**DOCUMENT EXTRACT**
The DEA announced in August that it would expedite the review of cultivation license applications that have been pending for three years, making the lawsuit “moot,” according to the judge.

October 30, 2019

The U.S. Court of Appeals for the District of Columbia Circuit has dismissed a lawsuit against the U.S. Drug Enforcement Administration (DEA) that alleged that the agency was hindering medical cannabis research by ignoring cannabis cultivation applications, according to a Westword report.

The appeals court ruled that the DEA has advanced the application process with its announcement in August that it will take steps to approve additional federal cultivation licenses from a pool of applications that have been pending since 2016, which makes the case “moot,” Westword reported.

Dr. Sue Sisley and the Scottsdale Research Institute (SRI), a Phoenix-based clinical trial company, filed the lawsuit against the Justice Department and the DEA in June. The company argued that the quality of cannabis supplied by the University of Mississippi—the only organization licensed to grow cannabis for medical research in the U.S.—was an ongoing issue during its PTSD study. SRI applied for a DEA manufacturing license in 2016, after the agency announced that it would start accepting new cultivation license applications, but its application has been pending ever since. The lawsuit asked the judge to force the DEA to respond to applicants seeking licenses.

Earlier this year, the appeals court ordered the DEA to explain why it had not responded to the dozens of potential growers who submitted applications in 2016. The DEA then announced on Aug. 26 that it will take steps to approve additional licenses from the pool of pending applicants.

**WHAT IS BEING ASKED**
Write the next part of the article on the dismissed DEA cannabis lawsuit, picking up after its final sentence. The listing that follows was taken from a separate source and has no connection to the text about the DEA lawsuit.

**EXTRACTED DATA**
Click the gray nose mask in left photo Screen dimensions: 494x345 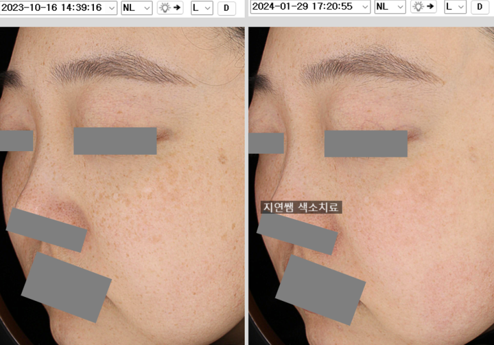[x=46, y=230]
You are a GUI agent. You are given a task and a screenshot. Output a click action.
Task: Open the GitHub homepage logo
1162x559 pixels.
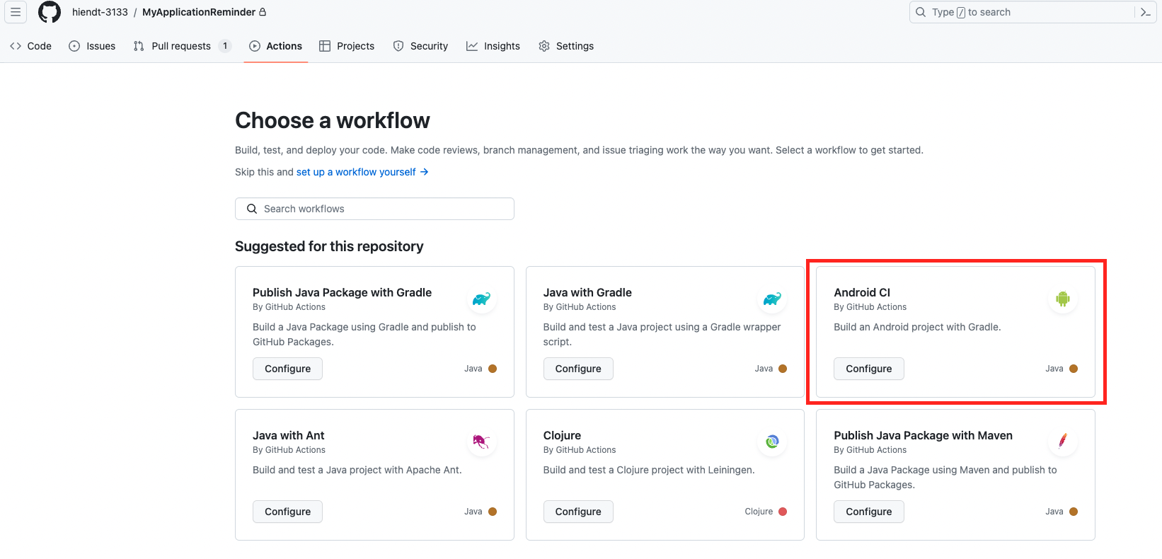tap(50, 12)
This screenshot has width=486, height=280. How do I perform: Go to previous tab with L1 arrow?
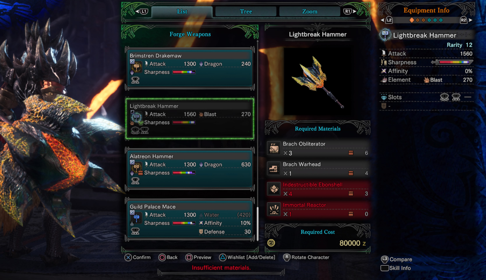[142, 12]
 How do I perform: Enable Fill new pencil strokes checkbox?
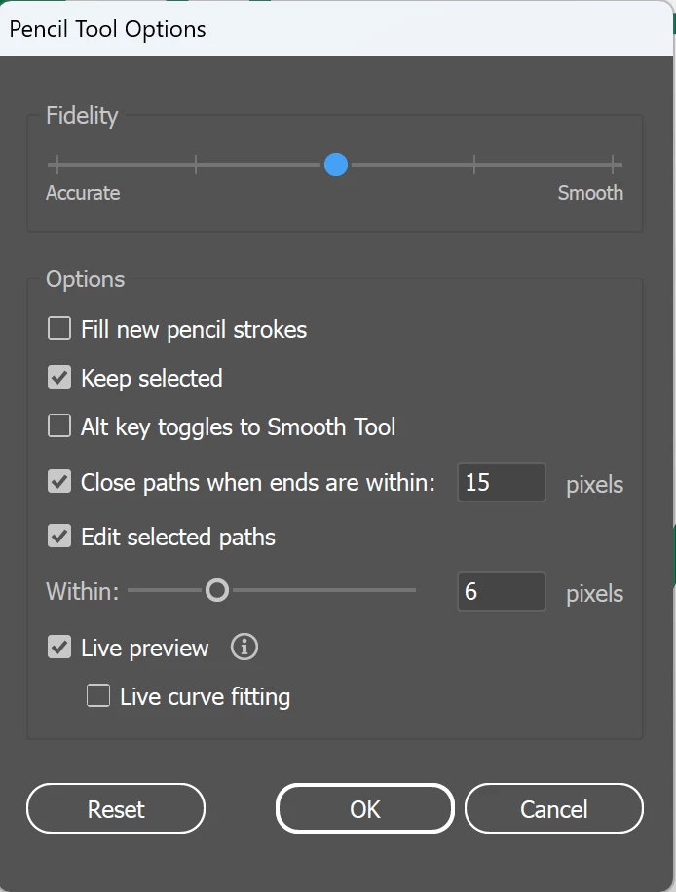(59, 328)
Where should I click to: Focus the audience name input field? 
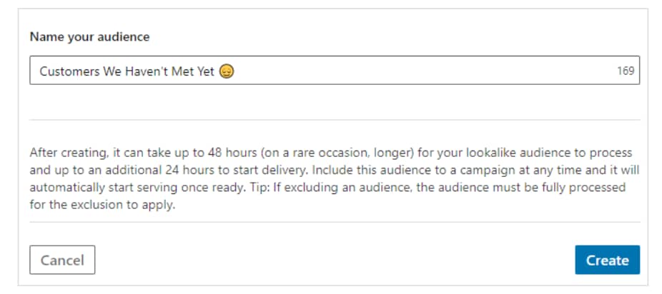point(335,71)
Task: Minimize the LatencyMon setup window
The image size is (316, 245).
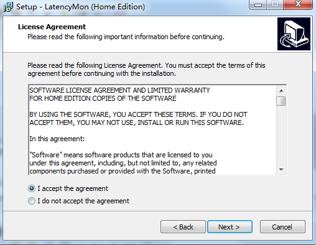Action: (x=258, y=4)
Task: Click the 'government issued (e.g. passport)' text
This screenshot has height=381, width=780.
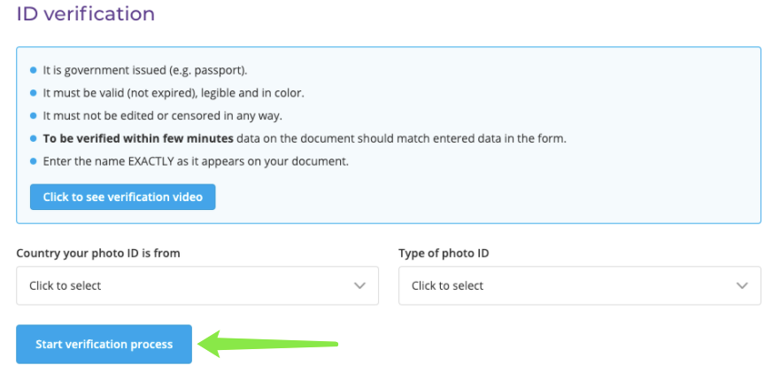Action: pyautogui.click(x=146, y=69)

**OUTPUT BELOW**
“DEA is making progress in the program to register additional marijuana growers for federally authorized research, and will work with other relevant federal agencies to expedite the necessary next steps,” said DEA Acting Administrator Uttam Dhillon in a public statement at that time. “We support additional research into marijuana and its components, and we believe registering more growers will result in researchers having access to a wider variety for study.”

Shortly after the DEA’s announcement, MMJ BioPharma Cultivation and MedPharm both indicated that they received word from the DEA regarding their applications and have been selected to move forward in the licensing process.

“It’s important now that we think about the future and producing consistent, high-quality dosage forms related to cannabis, and that’s exactly what MedPharm’s ready to do,” Albert Gutierrez, CEO of MedPharm, a Colorado-based cannabis research and formulation development company, told Cannabis Business Times at that time. “And we’re happy to work alongside the DEA and Department of Justice to bring this to fruition and make this finally not just a monopoly from the University of Mississippi, but also bring high-quality cannabis and dosage forms to the patients."